Jessica Perry//September 28, 2011
President Barack Obama‘s embrace of higher income tax rates has some business experts worried about the effect on entrepreneurship.
In addition to signaling a willingness to let George W. Bush-era tax cuts expire, Obama has also warmly embraced billionaire investor Warren Buffett‘s proposal to hike income taxes on individuals making more than $1 million a year.
“Certain investors might think twice if their at-risk capital was taxed at a higher rate,” said Ken Kanter, tax practice managing director at J.H. Cohn LLP. The Roseland-based CPA firm issued a tax briefing on the president’s plans Tuesday.
“If the Bush-era tax cuts sunset and taxes increase (on business owners and other individuals making more than $200,000 a year), those dollars would be taken directly out of their pockets, and would mean there’s less money available to invest back in their business,” Kanter said.
Buffett pays capital gains taxes that generally max out at 15 percent, but “our members pay income taxes at a 35 percent top rate,” said Laurie Ehlbeck, New Jersey state director for the National Federation of Independent Business. “Obama wants to address this disparity by raising income tax rates back to 39 percent.
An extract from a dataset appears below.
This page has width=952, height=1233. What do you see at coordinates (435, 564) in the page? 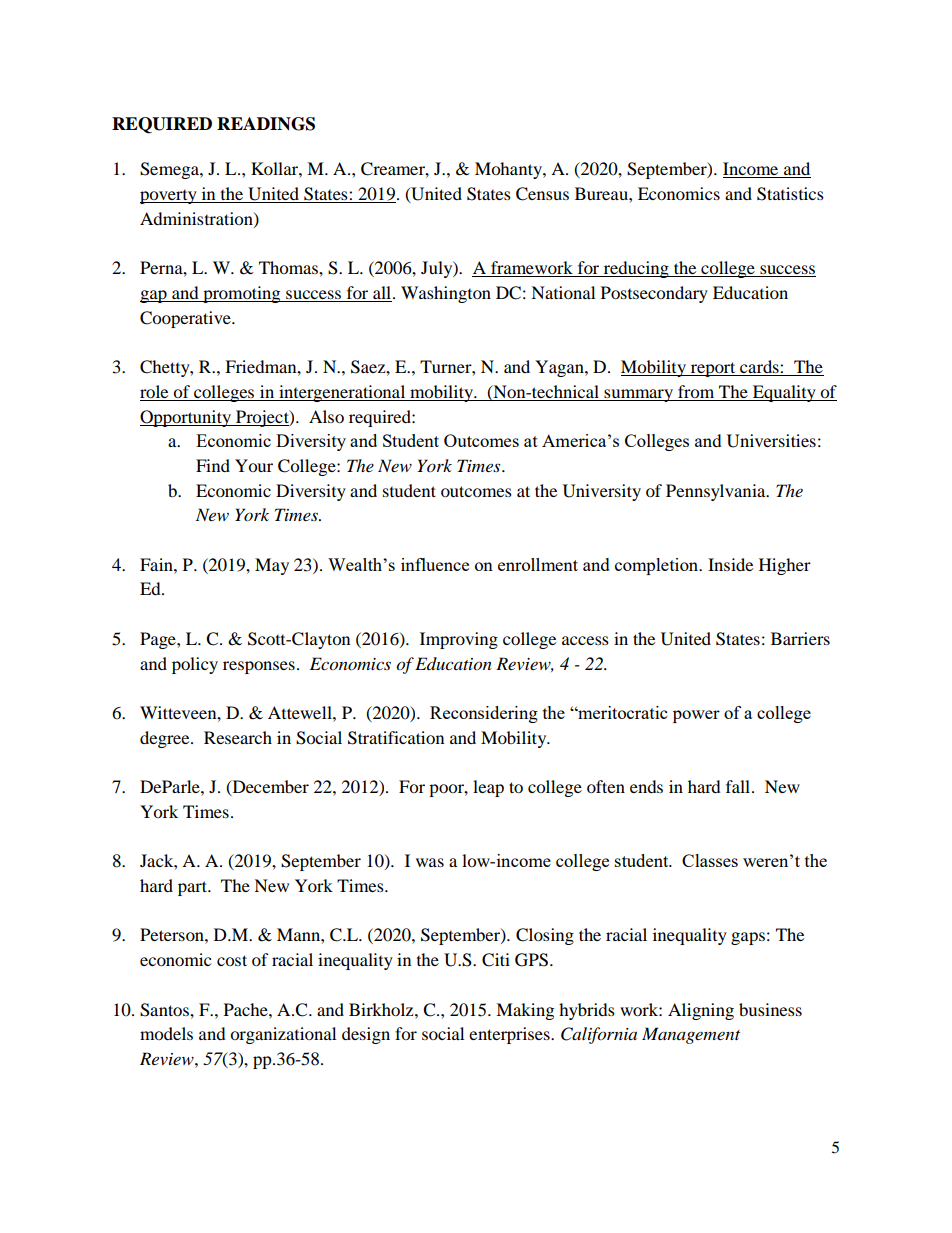
I see `influence` at bounding box center [435, 564].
Obviously, that will hurt our members, because they pay income taxes, and it won’t hurt Buffett, because he doesn’t pay income taxes, he pays capital gains.”
New Jersey Business & Industry Association President Philip Kirschner also was critical of Obama’s tax plans.
“The president is prodding business owners to create more jobs, but he’s poking them in the eye with these proposals,” Kirschner said. “They make no sense, and will only serve to lessen the confidence that business owners need to take risks and to create more jobs. Buffett may be the oracle of Omaha when it comes to investing, but in this instance, he is totally wrong.”